На работу я приползла никакая. Накануне мы довольно долго сидели в кафешке. Потом я сообразила, что спать-то у нас не на чем: сами на надувном матрасе, да и вся остальная жизнь, как у японцев, на полу. Стулья только на кухне, ни дивана, ни кресла нет. Мишаня хмыкнул и предложил спальный мешок. За неимением лучшего мы согласились и поехали к нему за мешком. Потом вернулись домой, опять пили чай, укладывались. Короче, легли часа в три. Утром, в спешке собираясь на работу, я углядела свои три покрашенные ногтя и быстро стерла все ацетоном. На работе, само собой, ползала как муха сонная.

– Ты чего? – обиженно спросил Ежик, когда я поставила перед ним холодные блинчики. Вот балда – разморозила, а погреть забыла.
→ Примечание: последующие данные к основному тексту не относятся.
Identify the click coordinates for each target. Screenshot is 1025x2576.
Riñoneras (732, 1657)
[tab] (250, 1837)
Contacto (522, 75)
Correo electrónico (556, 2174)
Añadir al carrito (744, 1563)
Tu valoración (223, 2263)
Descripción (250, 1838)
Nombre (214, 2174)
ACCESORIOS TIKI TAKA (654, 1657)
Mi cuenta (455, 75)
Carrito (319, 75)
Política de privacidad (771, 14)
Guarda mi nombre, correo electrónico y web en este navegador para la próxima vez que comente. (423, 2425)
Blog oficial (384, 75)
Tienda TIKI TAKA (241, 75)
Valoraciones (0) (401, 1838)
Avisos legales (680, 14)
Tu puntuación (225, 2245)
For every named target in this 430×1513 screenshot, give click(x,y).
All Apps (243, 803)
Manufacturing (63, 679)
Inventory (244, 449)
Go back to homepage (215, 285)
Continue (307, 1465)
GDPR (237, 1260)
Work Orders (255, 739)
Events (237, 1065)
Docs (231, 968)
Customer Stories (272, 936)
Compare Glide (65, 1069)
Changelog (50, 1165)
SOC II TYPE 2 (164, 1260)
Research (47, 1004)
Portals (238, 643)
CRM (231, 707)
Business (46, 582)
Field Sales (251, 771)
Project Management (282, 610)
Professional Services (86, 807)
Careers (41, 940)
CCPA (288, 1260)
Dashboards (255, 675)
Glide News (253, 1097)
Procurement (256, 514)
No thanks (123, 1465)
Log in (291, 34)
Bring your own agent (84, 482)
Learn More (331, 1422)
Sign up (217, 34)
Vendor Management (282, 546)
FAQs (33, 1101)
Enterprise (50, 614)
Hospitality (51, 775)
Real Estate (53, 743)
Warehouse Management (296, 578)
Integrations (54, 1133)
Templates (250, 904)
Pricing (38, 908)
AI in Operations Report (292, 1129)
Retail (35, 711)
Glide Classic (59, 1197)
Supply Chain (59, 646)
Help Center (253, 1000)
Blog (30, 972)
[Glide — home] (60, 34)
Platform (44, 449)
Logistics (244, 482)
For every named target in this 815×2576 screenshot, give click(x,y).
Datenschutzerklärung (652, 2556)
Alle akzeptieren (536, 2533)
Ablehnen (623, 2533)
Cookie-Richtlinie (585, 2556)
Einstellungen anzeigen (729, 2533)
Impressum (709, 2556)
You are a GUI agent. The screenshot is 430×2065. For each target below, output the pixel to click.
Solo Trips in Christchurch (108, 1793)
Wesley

– Прости, Ежичек, сейчас будут горячие.

Пока блинчики крутились в микроволновке, я рассказывала Ежику о моих вчерашних злоключениях. Вернее, злоключения-то у Ники, а я, слава богу, в норме. Вот только когда девчонка мне платье шить будет? Ежик дождался блинчиков и, жуя, облизывая пальцы, спросил:

– И где она теперь будет жить?

– Пока не знаю. Должна за сегодня что-нибудь найти.

– А давай ее к нам поселим. Ты сказала, что она готовила той бабушке. И убирала. Может, она и у нас будет?

– У кого это? В офисе, что ли? Тебе надоели блинчики?

– Нет. – Он на всякий случай поближе придвинул к себе тарелку. – Блинчики вкусные. Я про мой дом.

Видя, что я не понимаю, он вздохнул и неохотно принялся объяснять. Из его путаной речи сложилась такая картина. Живет Ежик с мамой. Мама художница. (Это я уже знала из разговора с Борей.) Большую часть дня мама проводит на чердаке, который над квартирой, – там у нее мастерская. Иногда она и ночью там остается. А квартира у них трехкомнатная. Одна комната Ежика, другая мамы и третья, где просто вещи, потому что она им не нужна. И вообще, вещей много, и они путаются под ногами, и мама ужасно раздражается, что их надо все время убирать. И в магазин она не любит ходить. Может, эта девушка могла бы готовить и разгребать вещи? «А денег нам не надо, – добавил Ежик серьезно, – я хорошо зарабатываю».